WORK INSTRUCTION: Set down a true copy of the data, with all pictures left out.

SUPPLIED INFORMATION:

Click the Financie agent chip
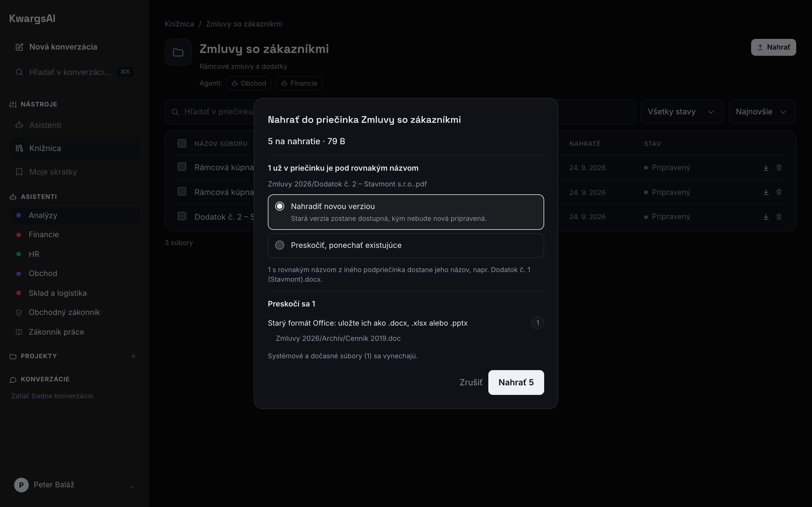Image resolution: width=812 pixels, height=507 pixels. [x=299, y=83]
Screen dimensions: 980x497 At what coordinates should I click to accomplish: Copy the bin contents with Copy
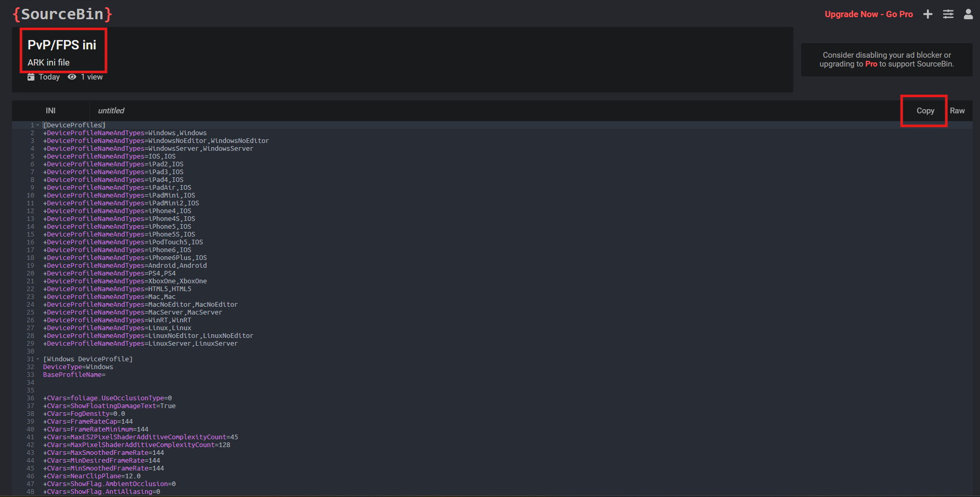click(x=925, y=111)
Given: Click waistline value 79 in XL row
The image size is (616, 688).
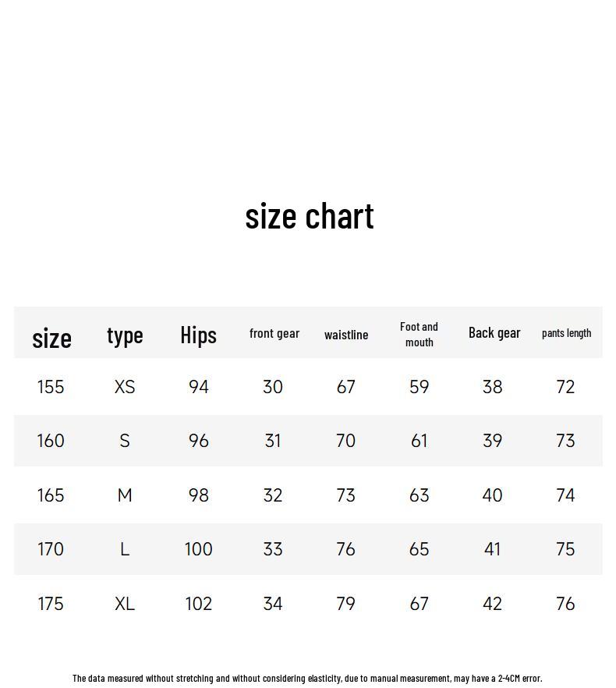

SOLUTION:
Click the Financie agent chip
Image resolution: width=812 pixels, height=507 pixels. [x=299, y=83]
Screen dimensions: 980x497 At what coordinates should I click to accomplish: Copy the bin contents with Copy
click(x=925, y=111)
Given: Click waistline value 79 in XL row
The image size is (616, 688).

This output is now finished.